Perhaps my lack of understanding of the religosity and the particularism of the American Dream are due to my being a third culture kid. I imagine that one could pursue the American Dream anywhere, just not calling it the American Dream, simply a dream of a more prosperous life. Perhaps the feeling that Americans have that one pursues this dream at home is one I share, it’s just that home isn’t just the United States for me, and so logically it follows (for me) that if a dream of prosperity is pursued at home, it can be pursued anywhere.

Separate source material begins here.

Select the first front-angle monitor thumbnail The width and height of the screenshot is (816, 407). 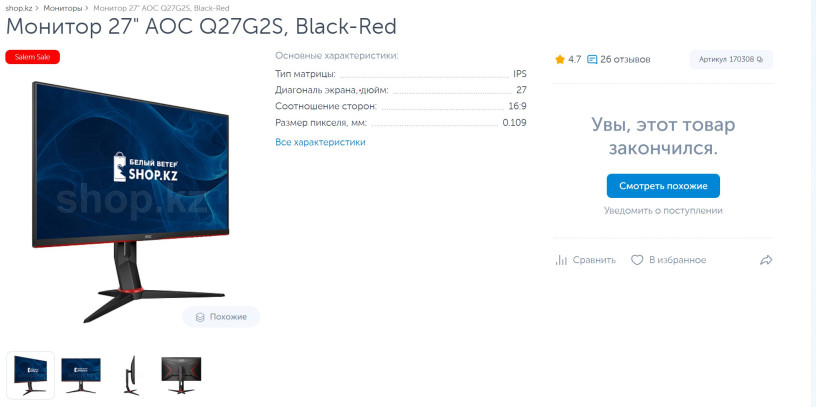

The Americans I know evidently are not representative on this matter. Perhaps that’s not surprising, since people that want to befriend me are generally not typical in some way or other of their country in the first place. When it comes to the religosity, I recognize myself thinking as an European, especially perhaps as a Nordic person. (“While six out of ten Americans say that thir religion is ‘very’ important in their lives, in European countries religion is barely a factor in people’s day-to-day lives. (…) Many Europeans no longer believe in God. While 82% of Americans say that God is very important to them, approximately half of all Danes, Norwegians, and Swedes say that God does not matter to them.”) I probably have difficulty really understanding the religiosity in the United States in part because my parents are European Christians, who do not mix religion and politics and who have no problems with others having different religious views. I am an atheist, but that doesn’t prevent us from having interesting discussions about religion.
My experience with America from my childhood did not include American Christianity to any extent that I remember. Therefore, my third culture logic is as follows: Religion has been responsible for so many of our moments of shame in history, like the Inquisition, and been used as a political tool, like kings confiscating the gold of the Church for fund a war, that we must make amends and make sure we will never repeat the mistakes we have made in the past. (This also applies to the Holocaust, ten times stronger, but that’s not the topic here.) This is a modern insight into our own history, along with our realization of the importance of universal human rights. We modern people now know that our ideas of the past were horrible and violated the rights of countless human beings, both inside and outside Europe. That’s why we have consicously left religion out of civil society and politics. You can be religious if you wish, but that does not belong anywhere but your own head, in private moments. If you bring religion into politics or anywhere else in public life, you are retracing the path that brought disgrace to our history. Since this is an insight of modernity, and since both Americans and Europeans are modern and Self (to me), Westerners collectively have left religion behind in public life. Unfortunately for me, that’s not true. My sense of “we” spans both Europe and America, but the two are in fact different and the “we” I feel is a figment of the third culture.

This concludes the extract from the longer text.